Directions for this task: Count the lines in the rows below that contain the string "target", treating uppercase and lowercase as different. Reply with the number only.
#### Data to process
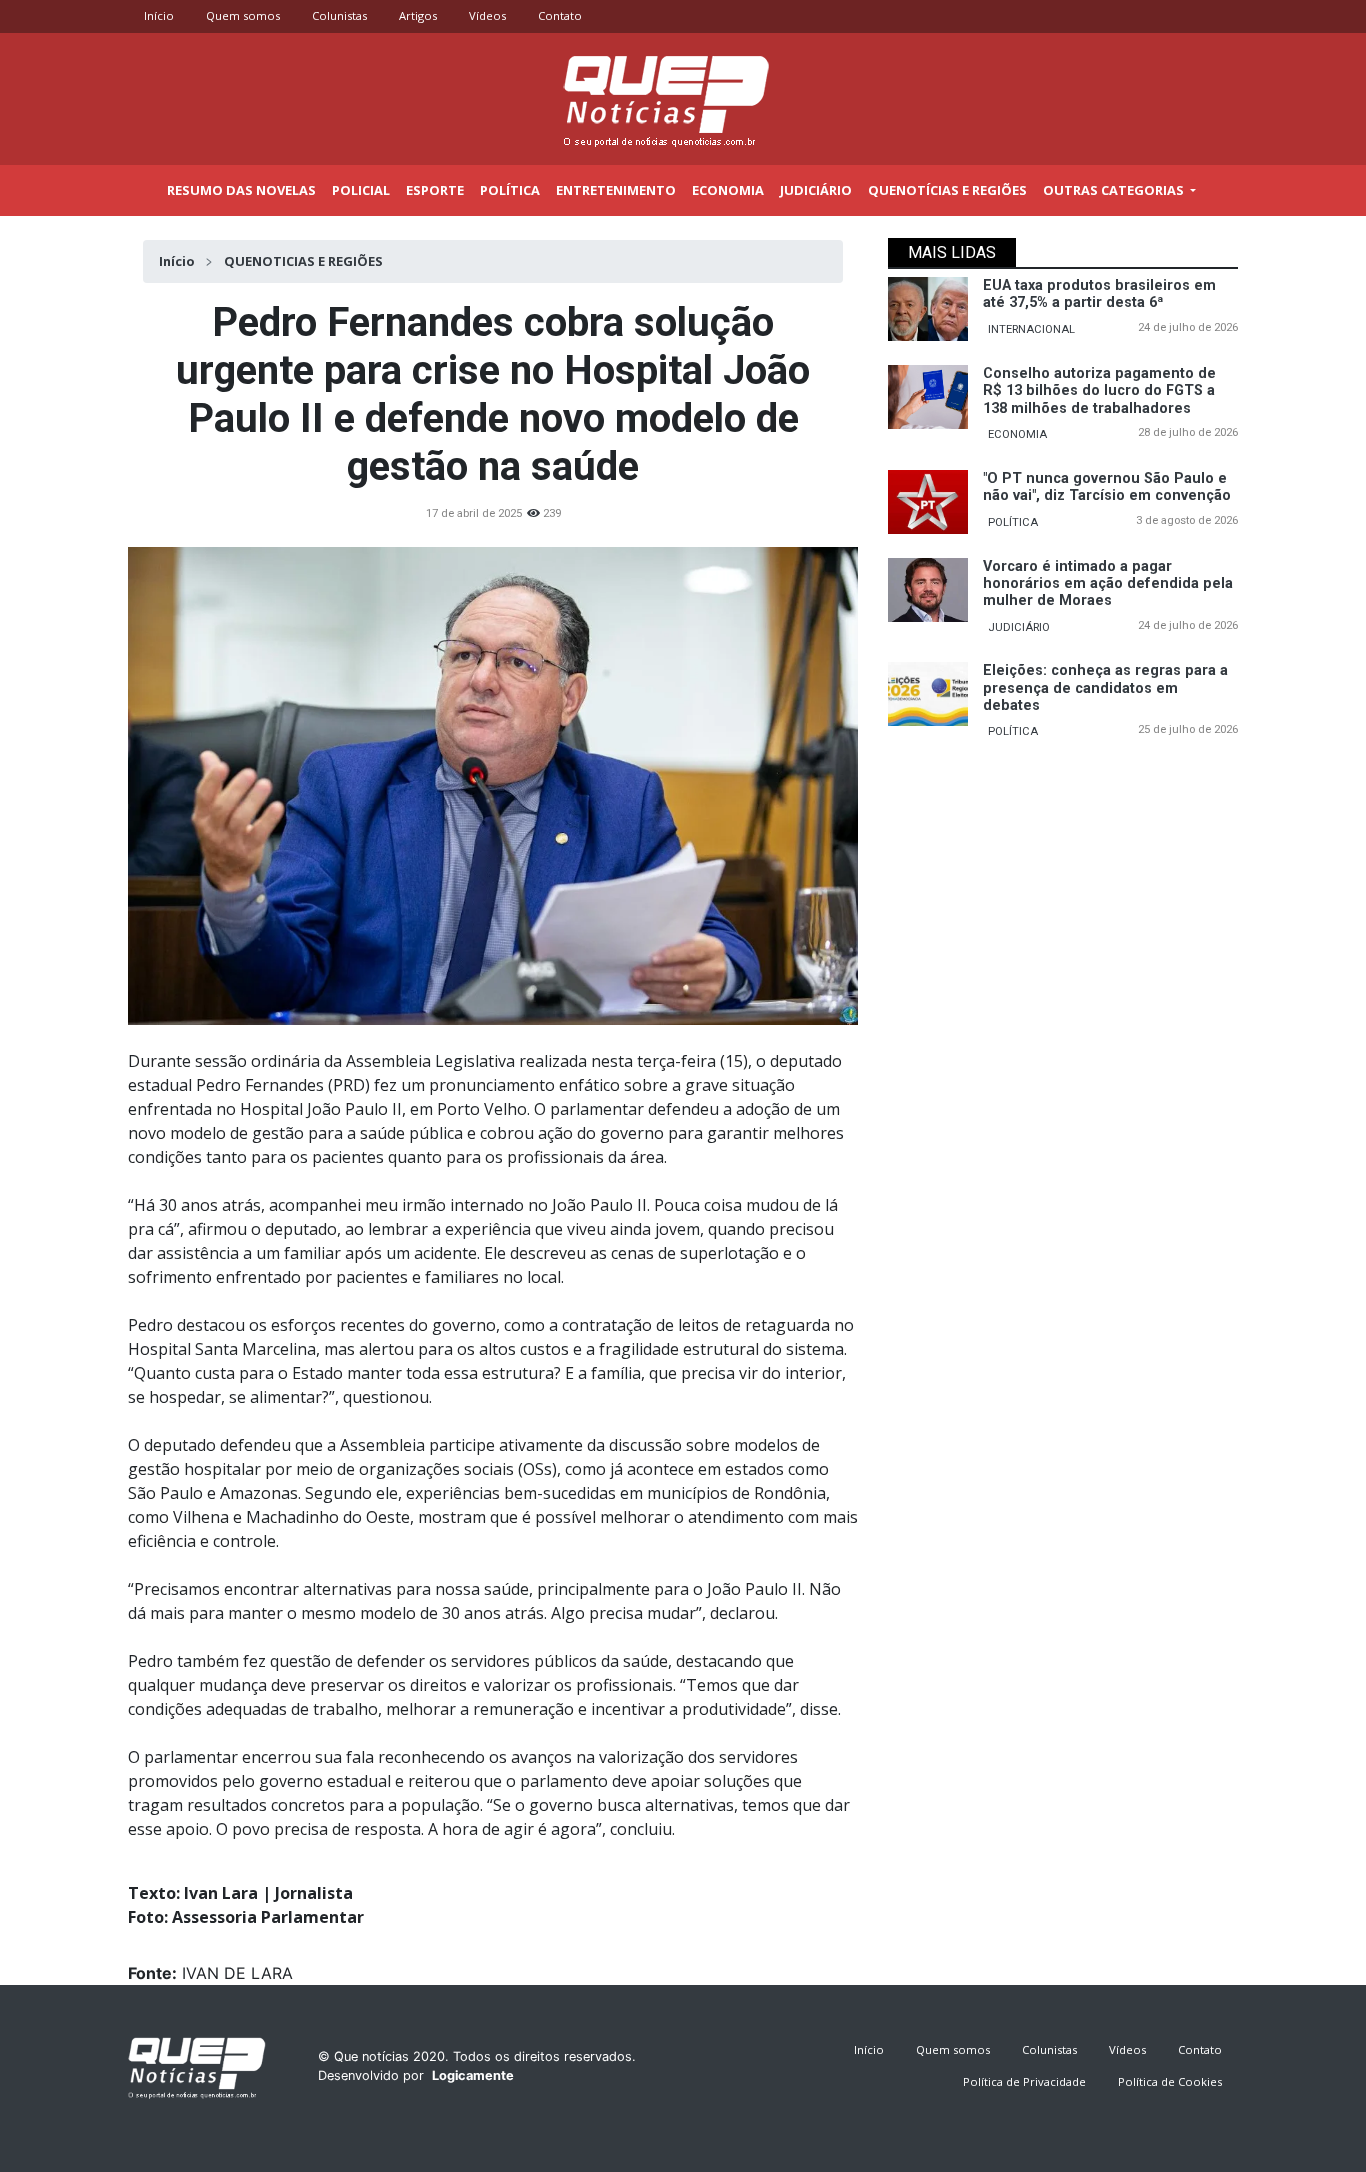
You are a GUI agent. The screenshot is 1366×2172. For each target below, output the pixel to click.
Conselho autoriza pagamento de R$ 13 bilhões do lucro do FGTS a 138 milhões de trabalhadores (1099, 391)
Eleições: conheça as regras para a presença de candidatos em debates (1105, 688)
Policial (361, 190)
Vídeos (487, 15)
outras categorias (1115, 190)
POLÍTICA (1013, 522)
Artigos (418, 15)
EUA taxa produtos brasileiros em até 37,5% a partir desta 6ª (1099, 294)
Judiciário (816, 190)
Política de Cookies (1170, 2081)
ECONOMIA (1017, 434)
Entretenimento (616, 190)
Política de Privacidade (1024, 2081)
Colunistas (339, 15)
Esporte (435, 190)
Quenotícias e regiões (947, 190)
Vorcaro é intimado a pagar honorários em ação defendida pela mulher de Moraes (1108, 584)
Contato (560, 15)
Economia (728, 190)
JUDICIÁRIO (1019, 627)
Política (510, 190)
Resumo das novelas (241, 190)
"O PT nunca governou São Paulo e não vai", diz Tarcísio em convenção (1107, 487)
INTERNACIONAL (1031, 329)
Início (159, 15)
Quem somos (243, 15)
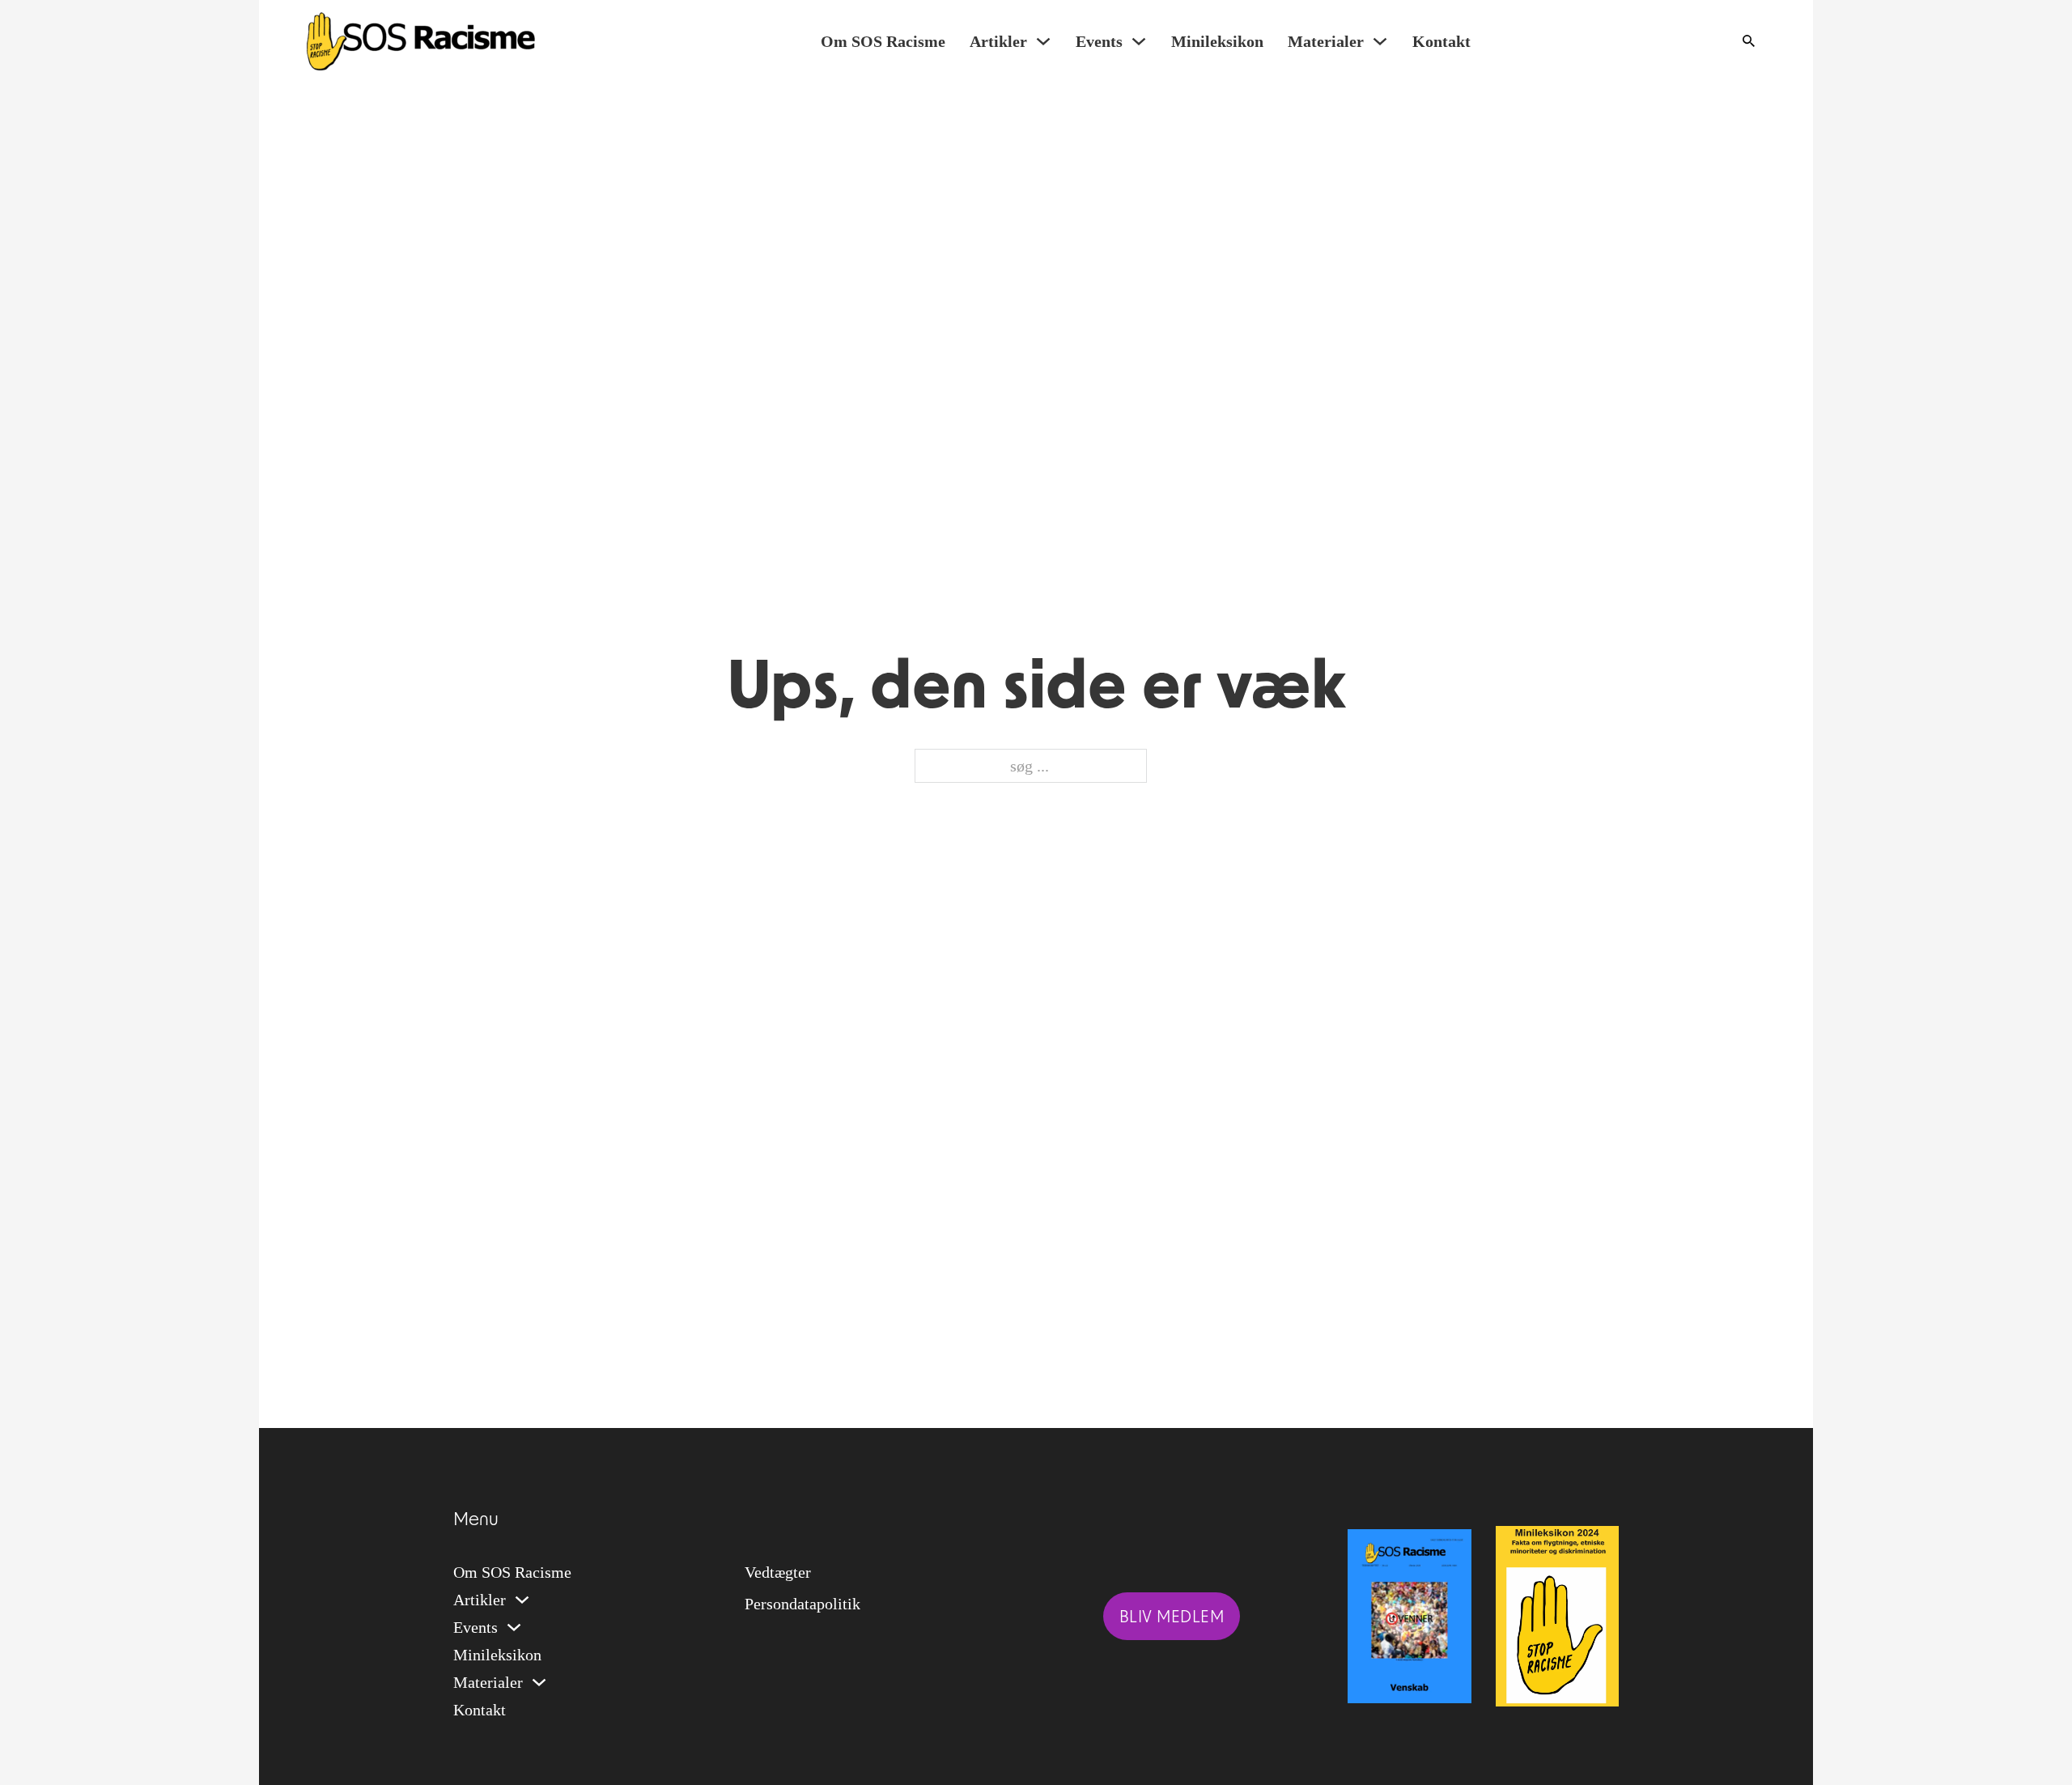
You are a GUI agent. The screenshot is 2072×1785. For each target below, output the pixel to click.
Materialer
########
Solution for this problem: 2